Rúben Amorim foi, pelos vistos, um jogador muito atento, e além de muito atento, foi também, pelos vistos, um jogador muito seguro do que queria fazer quando deixasse de jogar. Quanto mais seguro, mais atento está a tudo o que o envolve. E percebe-se que Rúben bebeu tudo o que viu, testemunhou e viveu!
E bebeu tão bem que o primeiro forte sinal que Rúben Amorim dá como treinador é o de saber ter o grupo na mão e de fazer com que o grupo se torne muito forte, muito comprometido e muito focado.
É evidentemente discutível se o Sporting teria aqui chegado de igual modo se tivesse enfrentado um calendário muito mais intenso e exigente como o que tiveram FC Porto, Benfica ou SC Braga. É evidentemente discutível se tudo teria sido igual se tivesse jogado sob maior pressão, responsabilidade de ganhar ou até mesmo com público.
Podendo discutir-se tudo isso, tudo isso interessa pouco para a equação final: o Sporting está a fazer campeonato absolutamente fantástico, leva 31 jogos sem perder, e esse recorde já ninguém lho tira (vale o que vale, mas é notável) e, sem jogar sempre bem, ou muitas vezes sem jogar bem, joga com vontade férrea de dar sempre mais do que aquilo que parece ter.
Só dá mais do que aquilo que parece ter uma equipa que segue, sem ver, o caminho que o treinador lhe indica, como é claramente o caso deste Sporting com a luz de que lhe mostra Rúben Amorim!

PS: Escrevi-o antes do clássico da Luz.

T ALVEZ, para os benfiquistas, já não fosse muita a expectativa de poder ver o Benfica aparecer fortíssimo neste clássico com o FC Porto, porque julgo que já se percebeu como esta época dificilmente se veria o Benfica jogar muito mais do que tem jogado, apesar de em termos de resultados ter de se considerar a 2.ª volta da águia francamente boa. Podia, no fim da noite, o Benfica ter ganho o clássico? Podia. Mas o FC Porto foi melhor equipa, jogou mais futebol do que o Benfica, criou mais ataques que o Benfica, mais situações de ascendente que o Benfica, foi, de um modo geral, melhor e mais consistente que o Benfica.
Quantos daqueles lances em que se diz «bem jogado» fez o Benfica no clássico de ontem?
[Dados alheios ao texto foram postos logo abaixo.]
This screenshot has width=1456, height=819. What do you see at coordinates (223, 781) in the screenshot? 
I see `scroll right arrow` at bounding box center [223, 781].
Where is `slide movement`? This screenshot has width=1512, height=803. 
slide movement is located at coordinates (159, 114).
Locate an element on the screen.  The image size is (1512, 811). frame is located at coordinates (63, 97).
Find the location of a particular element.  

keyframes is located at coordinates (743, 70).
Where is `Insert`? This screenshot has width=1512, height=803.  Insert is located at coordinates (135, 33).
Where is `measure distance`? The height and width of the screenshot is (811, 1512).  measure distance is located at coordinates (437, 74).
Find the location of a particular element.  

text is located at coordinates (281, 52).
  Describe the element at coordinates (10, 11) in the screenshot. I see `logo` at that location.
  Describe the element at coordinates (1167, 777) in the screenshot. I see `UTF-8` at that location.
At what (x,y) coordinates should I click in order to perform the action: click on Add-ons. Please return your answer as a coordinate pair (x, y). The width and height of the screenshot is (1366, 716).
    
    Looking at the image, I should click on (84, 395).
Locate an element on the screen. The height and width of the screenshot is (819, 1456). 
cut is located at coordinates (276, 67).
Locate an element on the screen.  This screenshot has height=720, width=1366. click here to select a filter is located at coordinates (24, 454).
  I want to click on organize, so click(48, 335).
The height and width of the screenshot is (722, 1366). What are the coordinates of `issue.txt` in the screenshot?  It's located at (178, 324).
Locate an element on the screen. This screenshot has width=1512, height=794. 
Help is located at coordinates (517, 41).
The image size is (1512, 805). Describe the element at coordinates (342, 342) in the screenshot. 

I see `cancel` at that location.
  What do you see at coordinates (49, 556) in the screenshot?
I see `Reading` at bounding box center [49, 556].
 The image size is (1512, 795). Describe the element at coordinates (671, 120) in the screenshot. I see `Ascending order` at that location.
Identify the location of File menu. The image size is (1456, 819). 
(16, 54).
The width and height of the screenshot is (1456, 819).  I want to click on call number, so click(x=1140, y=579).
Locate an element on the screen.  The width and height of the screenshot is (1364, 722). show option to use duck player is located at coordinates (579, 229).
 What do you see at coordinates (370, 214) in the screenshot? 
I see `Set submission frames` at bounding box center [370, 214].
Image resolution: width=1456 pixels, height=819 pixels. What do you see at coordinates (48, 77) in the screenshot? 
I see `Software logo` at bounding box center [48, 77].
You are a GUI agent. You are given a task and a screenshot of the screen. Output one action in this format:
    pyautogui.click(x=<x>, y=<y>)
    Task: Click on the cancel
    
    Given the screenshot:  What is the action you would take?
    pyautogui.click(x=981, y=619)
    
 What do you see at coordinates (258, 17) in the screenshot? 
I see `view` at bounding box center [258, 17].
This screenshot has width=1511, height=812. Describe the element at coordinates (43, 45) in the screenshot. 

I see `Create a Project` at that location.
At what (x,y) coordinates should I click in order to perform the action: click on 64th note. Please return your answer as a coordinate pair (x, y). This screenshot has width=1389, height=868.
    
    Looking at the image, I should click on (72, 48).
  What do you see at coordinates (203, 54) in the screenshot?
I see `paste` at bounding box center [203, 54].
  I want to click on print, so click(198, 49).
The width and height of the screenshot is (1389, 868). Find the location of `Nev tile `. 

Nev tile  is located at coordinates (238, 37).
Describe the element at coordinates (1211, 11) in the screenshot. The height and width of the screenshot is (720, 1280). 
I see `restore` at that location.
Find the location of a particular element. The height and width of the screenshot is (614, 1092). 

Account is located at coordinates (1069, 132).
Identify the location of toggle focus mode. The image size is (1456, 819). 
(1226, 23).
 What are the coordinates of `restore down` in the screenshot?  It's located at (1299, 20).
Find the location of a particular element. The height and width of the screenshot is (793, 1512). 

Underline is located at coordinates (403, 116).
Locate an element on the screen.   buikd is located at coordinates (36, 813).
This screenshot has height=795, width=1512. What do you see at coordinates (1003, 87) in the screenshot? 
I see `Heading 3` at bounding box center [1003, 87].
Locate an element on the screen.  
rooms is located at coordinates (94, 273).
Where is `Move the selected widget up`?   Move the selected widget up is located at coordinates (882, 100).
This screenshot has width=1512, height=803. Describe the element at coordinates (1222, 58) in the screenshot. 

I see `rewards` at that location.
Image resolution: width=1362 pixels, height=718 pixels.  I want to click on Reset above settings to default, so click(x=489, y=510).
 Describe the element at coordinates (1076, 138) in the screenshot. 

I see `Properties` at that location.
Talvez meia dúzia em 90 minutos. O que não pode deixar de ser entendido como pouco. Menos do que deveria esperar-se. Na maioria do tempo, o Benfica teve muita dificuldade em ligar o jogo. Não o controlou como gostaria, não o dominou, nem com bola, nem sem bola. Perdeu a maioria dos duelos, quase nunca conseguiu encurtar bem os espaços, praticamente só equilibrou o jogo até chegar ao golo, e, depois, apenas naqueles últimos dez/quinze minutos, já com o jogo partido e mais como peixe na água para explorar a velocidade de Darwin e o ter, finalmente, dois avançados em campo.
Propositado ou não, o jogo do Benfica parece limitado. A equipa define muitas vezes mal, define muitas vezes tarde, define muitas vezes no momento errado, define muitas vezes sem o melhor critério e sem a melhor execução, define muitas vezes sem precisão. E paga por isso. Podia ter ganho? Podia, e até podia ter ficado com a vantagem de mais um no jogo se Pepe, como devia, tivesse sido expulso. Mas se nesse período final do jogo a águia não ganhou, foi apenas por culpa própria, porque demorou a fazer o passe, a criar a desmarcação, a tomar a decisão que no futebol faz verdadeiramente a diferença.
O que fica no fim, pois, é o resultado e um Benfica que, mais uma vez, não se impôs como mais forte. Pode, estrategicamente, tentar ganhar na contenção. Mas fica a ideia de não ter condições para dominar.
Uma equipa que não domina nos grandes jogos pode ser uma equipa grande mas não é uma grande equipa. E o 3.º lugar está de acordo com o valor que a equipa mostrou neste campeonato!